Category Archives: Uncategorized

Called to Rebuild has moved!

Well, the transition is complete and Called to Rebuild is no more! The new blog can be found at As you’ll see I went with a whole new web host and domain for the fresh look. This will mean a ton of cool new features which I’m just now beginning to explore, but unforunately it also means that my subscriber list has been lost. Those of you who have followed this blog will have to re-subscribe over at the new site. I do apologize for the inconvenience. 

I hope to not lose anyone in the change-over, which is why I’m writing one final post here. If my writings have interested you to this point and you’d like to continue receiving notifications of future posts via email, please hop right over and subscribe while it’s fresh on your mind. You’ll find the subscription form on the sidebar to the right of the page, just beneath my profile picture. And if you’ve never been a subscriber, now would be the perfect time to hop on board! 🙂

While you’re at it, please feel free to share the link to my new page on your social networks (Facebook, Twitter, ect.) or with friends and family whom you think may be interested in the blog.  I plan to have a more official “grand opening” post at the new address in the coming days, so please make the necessary adjustments to keep yourself in the loop!

Until then, grace and peace to you, and thanks for reading!


Contemplating a name change

After more than two years of blogging here at “Called to Rebuild” I feel like the experiences and transitions my own life and thought are now calling for a change of name. I’ve had a new title for the site in mind for a little while now, but I would love to get some feedback from my readers. What I’m looking to do in the near future is upgrade this site to a more professional design, improving the blog’s overall function and appearance; this will go together with a new theme which I hope is more expressive of where I stand personally in relation to all I have seen, experienced, and yet long for of a practical realization of the kingdom of God and His eternal purpose in Christ.

As I see it, the church plays a unique role in the plan of God for this and all ages.

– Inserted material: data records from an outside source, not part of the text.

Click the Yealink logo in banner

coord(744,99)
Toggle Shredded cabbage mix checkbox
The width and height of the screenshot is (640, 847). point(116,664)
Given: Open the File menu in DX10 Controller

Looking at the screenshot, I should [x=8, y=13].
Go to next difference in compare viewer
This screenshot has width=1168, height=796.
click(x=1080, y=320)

In short, she/we/the local assembly are to be in the midst of our society as the harbinger of a new and coming age. Undoubtedly (in theory at least), any practical manifestation of this kingdom does threaten the kingdoms of this world, be they religious, political, or otherwise. My own longing is to be more and more a part of something-some living, flesh-and-blood community-which embodies this hope for a new world that we read about in the scripture and, from time to time, in the pages of history.

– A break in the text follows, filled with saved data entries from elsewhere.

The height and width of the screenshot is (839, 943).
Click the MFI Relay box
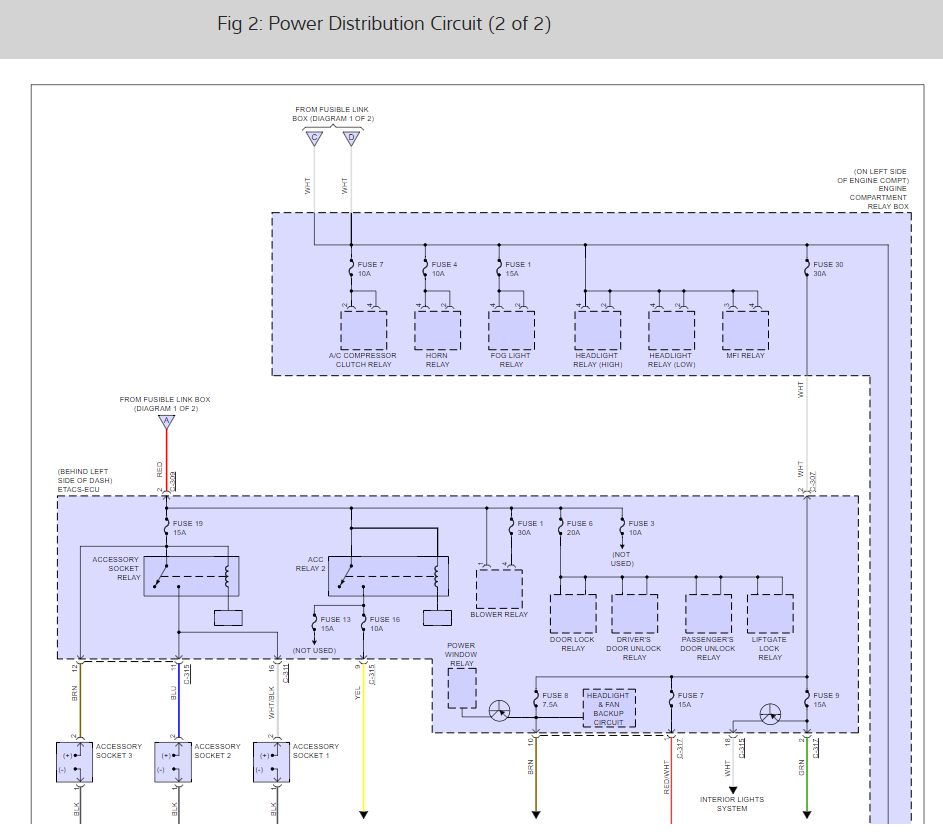click(745, 329)
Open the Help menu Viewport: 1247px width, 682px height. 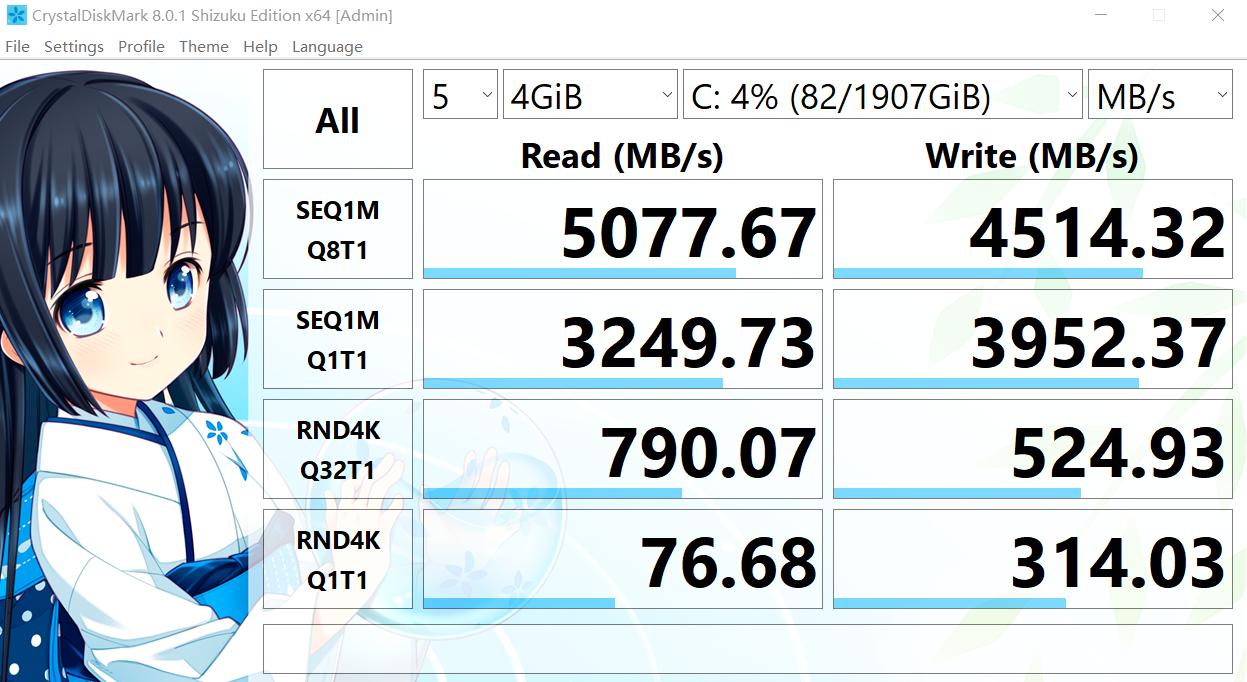pyautogui.click(x=260, y=46)
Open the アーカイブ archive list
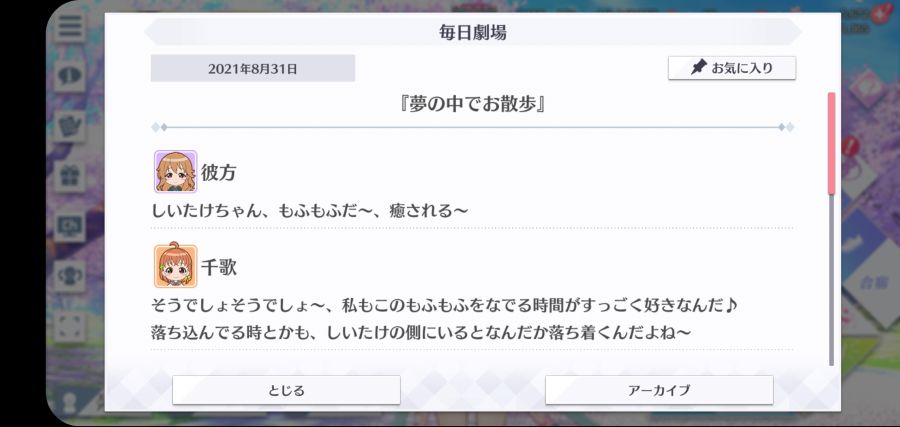The image size is (900, 427). coord(659,390)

Also, I’ve come to realize that the very name “Called to Rebuild” seems to suggest to some people an advocation of going back and merely imitating the patterns and forms of first-century churches. I’ve never held this belief personally, but to some folks I know any talk of “rebuilding” has formed a stumbling block to their feeling that our need is not to go “back” so much as it is to go “forward.” I agree wholeheartedly, though I feel in many ways that the two movements go hand in hand. Often we need to go back in order to go forward.

Anyway, my question to you, dear reader, is this: what would your suggestion be for a new blog name which reflects this kind of a longing? I’m open to your ideas and would love for every reader and subscriber to chime in with their thoughts. Perhaps collectively we can come up with something better than what I already have in mind. Or, maybe I will find it confirmed. Either way, please let me know what you think. I appreciate your participation here over the past two years and hope for a long and mutually life-giving relationship yet to come. 🙂

A letter to my readers

Dear reader,

Since life is demanding that I prioritize my time more and more these days, I’ve decided to take a more structured approach to this blog in order to keep a consistent flow of quality material coming your way (what I think is quality material at least-I hope you’ll agree). For now this will mean a couple of things.

Aside from any regular postings, Fridays will be set aside for book reviews and highlights from other bloggers. I’ll be doing this in an attempt to introduce you to other writings and ministries which have been helpful to me personally. The schedule will alternate from week to week, with one Friday being for book review and the next for blogger highlight. Of course you can always check out the list of other blogs I visit whenever you want, which is found on the sidebar to the right of this page.

Otherwise, if you happen to be among the handful of people who enjoy this blog and you are not already connected with me on Facebook and Twitter, please take the time to do so. At the end of each week I’ll be posting a link to the week’s most popular post for those who are interested but may have missed the post.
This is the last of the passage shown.